Toyota Celica revival is the “life’s dream” of new president Koji Sato

By this time tomorrow Akio Toyoda’s reign as President of Toyota Motor Corp will be over. He’s stepping aside and his protégé Koji Sato is taking over. Toyoda will be missed. When he took the helm the sportiest thing in Toyota’s US lineup was a RAV4 V6. During his tenure, he created the 86/BRZ twins and the GR Yaris/Corolla siblings, put Lexus’s brilliant naturally aspirated V8 in a host of cars, midwifed the LFA into production, and brought back the Supra. Those are big shoes for his successor Sato to fill, but we shouldn’t be worried. Sato has said that his “life’s dream” is a “revival of the Celica.”

We already knew Sato had octane in his veins. Before assuming the top spot, he was head of Lexus and Gazoo Racing. He owns a JZA80 Supra and recently bought an 80,000km (50,000 mile) AE86 that he’s in the midst of restoring (that’s him in the foreground and his Hachiroku in the background).

Sato has his work cut out for him, including putting Toyota on the path to electrification and satisfying critics who have been hounding the hybrid-pioneering company for being too slow to fully embrace EVs fully. Right or wrong, Toyota needed an image makeover, and Sato was the man chosen to show the public that the firm was shaking things up.

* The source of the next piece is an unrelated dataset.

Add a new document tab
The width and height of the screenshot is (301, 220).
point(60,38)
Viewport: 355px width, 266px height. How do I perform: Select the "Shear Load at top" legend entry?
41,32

That’s fine for the consumer side, but what has the hearts of Japanese enthusiasts pumping is Sato’s post on social media, as reported by a number of Japanese sites shortly after he was announced as the new president, that his life’s dream is to bring the Celica back.

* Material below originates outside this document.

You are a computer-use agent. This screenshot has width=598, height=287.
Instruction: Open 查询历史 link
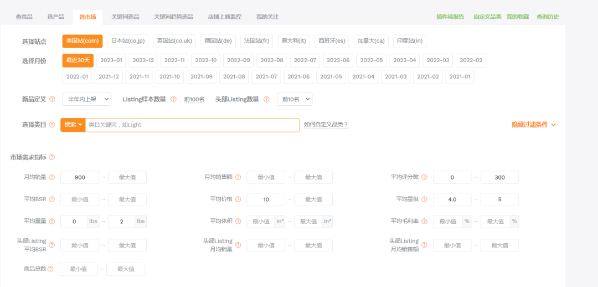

No further details were given, but it did raise the question of which Celica was he referring to. The beloved model of seven generations has lived two lives — half as a stylish sports coupe, half as an AWD rally monster (maybe three, if you count the front-drive sports coupe). Naturally, given the climate of the industry, some have speculated that it would take form as a sporty battery electric coupe. That would certainly be an interesting form, since EVs have yet to fill the space once occupied by cars like the Celica, Prelude, Silvia, and more.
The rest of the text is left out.